Poetry News

Janet Todd Reconsiders Aphra Behn's Complicated Past

Originally Published: August 09, 2017
Cropped portrait of English Restoration woman playwright and poet Aphra Behn.
Public Domain

If you snoozed through those survey classes, it might be because your teacher didn't mention how swashbuckling Aphra Behn really was. At Literary Hub, Janet Todd muses on Behn's lesser-known reputation for being a spy and "punk poetess." Although Todd asserts that Behn's position in the canon is secure, "For all this critical activity, Aphra Behn is still not as high in appreciation and recognition as I believe she deserves to be—and as I expected her to be when I began thinking about her in the heady 1970s, that decade of rediscovery when so many past women writers were allowed out of the shadows." Let's pick up there: 

With her craft and experimental techniques, her exciting female perspective on everything from politics to domesticity and sex, I thought her on a level with Jane Austen in literary importance.
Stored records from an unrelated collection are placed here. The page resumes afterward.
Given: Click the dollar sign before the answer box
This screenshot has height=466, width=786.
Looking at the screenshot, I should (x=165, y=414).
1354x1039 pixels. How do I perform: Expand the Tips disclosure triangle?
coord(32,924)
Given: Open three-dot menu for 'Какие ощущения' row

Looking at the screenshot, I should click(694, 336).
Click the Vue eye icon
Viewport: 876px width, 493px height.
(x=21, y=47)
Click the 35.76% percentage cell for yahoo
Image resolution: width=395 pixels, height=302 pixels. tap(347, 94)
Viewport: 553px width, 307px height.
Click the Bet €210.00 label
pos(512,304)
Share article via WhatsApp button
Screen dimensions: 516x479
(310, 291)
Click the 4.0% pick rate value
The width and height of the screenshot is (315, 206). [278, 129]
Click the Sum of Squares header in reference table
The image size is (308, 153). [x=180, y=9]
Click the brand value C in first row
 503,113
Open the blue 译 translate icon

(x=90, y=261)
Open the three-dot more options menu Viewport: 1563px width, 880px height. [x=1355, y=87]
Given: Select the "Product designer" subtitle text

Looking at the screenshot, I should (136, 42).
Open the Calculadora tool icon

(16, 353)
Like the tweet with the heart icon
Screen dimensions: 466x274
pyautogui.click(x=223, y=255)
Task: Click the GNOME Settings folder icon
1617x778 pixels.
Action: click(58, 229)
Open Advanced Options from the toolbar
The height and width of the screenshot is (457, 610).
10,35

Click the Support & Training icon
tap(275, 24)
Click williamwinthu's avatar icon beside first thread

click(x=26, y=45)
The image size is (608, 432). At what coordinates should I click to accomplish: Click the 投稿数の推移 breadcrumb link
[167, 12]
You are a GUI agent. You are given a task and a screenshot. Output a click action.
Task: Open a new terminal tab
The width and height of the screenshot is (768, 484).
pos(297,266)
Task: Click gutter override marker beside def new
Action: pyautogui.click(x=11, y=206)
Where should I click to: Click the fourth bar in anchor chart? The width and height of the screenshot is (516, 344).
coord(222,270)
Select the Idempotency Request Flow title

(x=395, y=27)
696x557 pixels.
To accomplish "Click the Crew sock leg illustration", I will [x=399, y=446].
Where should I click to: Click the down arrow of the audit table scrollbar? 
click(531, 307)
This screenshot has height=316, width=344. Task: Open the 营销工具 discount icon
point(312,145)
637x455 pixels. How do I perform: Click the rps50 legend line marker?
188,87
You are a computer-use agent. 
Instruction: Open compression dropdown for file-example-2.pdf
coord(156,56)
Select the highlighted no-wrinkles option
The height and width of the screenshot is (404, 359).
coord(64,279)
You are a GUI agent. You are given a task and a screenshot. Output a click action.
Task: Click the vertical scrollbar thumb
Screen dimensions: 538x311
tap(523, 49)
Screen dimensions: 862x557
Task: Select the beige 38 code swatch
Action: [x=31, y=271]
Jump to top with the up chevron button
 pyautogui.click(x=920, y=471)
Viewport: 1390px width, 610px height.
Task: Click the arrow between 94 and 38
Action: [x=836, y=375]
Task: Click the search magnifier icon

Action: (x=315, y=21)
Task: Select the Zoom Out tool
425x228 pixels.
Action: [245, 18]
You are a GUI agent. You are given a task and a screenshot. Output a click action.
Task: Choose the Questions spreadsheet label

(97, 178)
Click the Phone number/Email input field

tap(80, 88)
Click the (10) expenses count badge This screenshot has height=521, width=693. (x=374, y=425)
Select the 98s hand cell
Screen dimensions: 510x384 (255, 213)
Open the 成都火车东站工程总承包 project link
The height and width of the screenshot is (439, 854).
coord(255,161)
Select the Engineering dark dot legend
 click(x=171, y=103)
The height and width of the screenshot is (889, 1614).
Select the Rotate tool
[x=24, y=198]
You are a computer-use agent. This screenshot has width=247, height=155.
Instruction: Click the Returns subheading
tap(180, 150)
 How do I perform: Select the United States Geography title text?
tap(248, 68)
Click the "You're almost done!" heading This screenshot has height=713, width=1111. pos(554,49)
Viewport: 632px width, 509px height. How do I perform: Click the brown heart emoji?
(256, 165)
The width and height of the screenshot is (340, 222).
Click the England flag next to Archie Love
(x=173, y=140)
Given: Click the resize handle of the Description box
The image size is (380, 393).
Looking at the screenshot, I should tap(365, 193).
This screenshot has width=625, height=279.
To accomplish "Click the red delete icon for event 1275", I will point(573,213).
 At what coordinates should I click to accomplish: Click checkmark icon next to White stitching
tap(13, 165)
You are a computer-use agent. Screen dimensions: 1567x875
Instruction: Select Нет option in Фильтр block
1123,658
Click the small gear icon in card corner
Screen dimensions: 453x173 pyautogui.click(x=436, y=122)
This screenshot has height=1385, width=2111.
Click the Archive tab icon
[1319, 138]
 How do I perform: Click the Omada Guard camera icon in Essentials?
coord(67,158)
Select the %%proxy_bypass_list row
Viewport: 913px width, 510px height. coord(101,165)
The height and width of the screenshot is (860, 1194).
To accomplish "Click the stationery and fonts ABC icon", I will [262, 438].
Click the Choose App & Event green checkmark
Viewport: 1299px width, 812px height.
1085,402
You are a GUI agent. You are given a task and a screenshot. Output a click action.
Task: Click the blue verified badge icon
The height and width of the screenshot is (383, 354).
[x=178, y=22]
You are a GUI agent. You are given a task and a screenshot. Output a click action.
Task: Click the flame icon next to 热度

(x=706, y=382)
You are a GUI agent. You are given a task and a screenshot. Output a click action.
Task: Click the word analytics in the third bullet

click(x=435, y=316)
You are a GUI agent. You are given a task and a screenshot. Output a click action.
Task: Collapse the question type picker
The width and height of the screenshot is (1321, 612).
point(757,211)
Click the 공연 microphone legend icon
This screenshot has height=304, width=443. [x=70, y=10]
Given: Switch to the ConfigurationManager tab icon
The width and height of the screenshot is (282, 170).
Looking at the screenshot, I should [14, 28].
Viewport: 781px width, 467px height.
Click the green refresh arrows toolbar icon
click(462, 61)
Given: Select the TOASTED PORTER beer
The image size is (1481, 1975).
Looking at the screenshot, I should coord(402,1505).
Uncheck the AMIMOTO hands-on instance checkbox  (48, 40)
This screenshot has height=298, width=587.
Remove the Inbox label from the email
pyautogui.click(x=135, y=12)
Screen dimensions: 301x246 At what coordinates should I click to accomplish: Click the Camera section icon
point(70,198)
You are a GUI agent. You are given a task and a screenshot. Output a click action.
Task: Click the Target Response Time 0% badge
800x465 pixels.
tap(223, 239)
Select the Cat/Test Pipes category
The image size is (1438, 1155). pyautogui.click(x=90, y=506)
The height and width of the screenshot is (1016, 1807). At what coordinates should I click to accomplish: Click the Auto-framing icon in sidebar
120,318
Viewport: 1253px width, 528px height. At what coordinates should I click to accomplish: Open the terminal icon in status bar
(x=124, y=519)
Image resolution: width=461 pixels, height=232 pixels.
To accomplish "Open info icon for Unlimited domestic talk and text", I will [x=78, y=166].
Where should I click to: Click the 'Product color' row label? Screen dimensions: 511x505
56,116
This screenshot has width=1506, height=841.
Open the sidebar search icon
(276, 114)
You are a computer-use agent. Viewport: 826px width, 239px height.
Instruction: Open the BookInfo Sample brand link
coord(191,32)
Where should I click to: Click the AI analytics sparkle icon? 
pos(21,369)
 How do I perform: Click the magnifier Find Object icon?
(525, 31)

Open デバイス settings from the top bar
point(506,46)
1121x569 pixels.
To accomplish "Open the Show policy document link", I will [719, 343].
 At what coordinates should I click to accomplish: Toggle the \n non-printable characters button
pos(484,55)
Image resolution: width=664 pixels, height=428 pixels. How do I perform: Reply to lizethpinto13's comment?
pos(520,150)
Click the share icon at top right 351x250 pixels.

I still do. And it’s hard to imagine a more striking and adventurous life—even if a good deal of this life is and was intended to be secret!

Most of the articles and comments on Behn in the last two decades have been scholarly and subtle. They have responded to the changing fashions of the discipline of English and Cultural Studies. Second Wave Feminist criticism that brought her to greater notice in the 1960s and 1970s has given way to other “Waves” much concerned with the performative and with amorphous and polymorphous desire, while the emphasis in postcolonial  studies, that other growth area within the discipline, is still overwhelmingly concerned with race and ethnicity. Aphra Behn as writer of sexually explicit poems and portrayer of England’s early colonies has much to say in both areas of study.

Recent scholarship has concerned Behn as dramatist and poet. It throws new light on her stagecraft, her shifting and often prominent position in the theatrical marketplace, as well as on her complex interactions with male colleagues and competitors such as John Dryden and Thomas Shadwell. In her theatrical dedications Behn uses flattery in ways that both amuse and dismay present critics and, in her plays, she portrays rakes and whores with the kind of ambiguity that can be disturbing—as well as funny. Behn was fascinated by rank, by the notion of nobility, its honor, and the manifold ways in which it could be dishonored. She returned to the topic over and over again in her drama, investigating the allure and vulnerabilities of personal and political authority. Critics have applauded her lively enthusiasm for sexual games and her irreverence about the masculinity that dominated the age and which she expresses so well in her plays and in her frank and risqué poems. If her treatment of sex astonishes readers less than it did a century ago, Behn can still shock when she handles subjects such as rape and the seductions of power. In many areas of gender relationships, then, her drama, fiction and poetry are still capable of destabilizing our own assumptions. So, too, can her utopian moral and political schemes, where desire and reality coalesce or clash, and where the body is left to subvert the mind.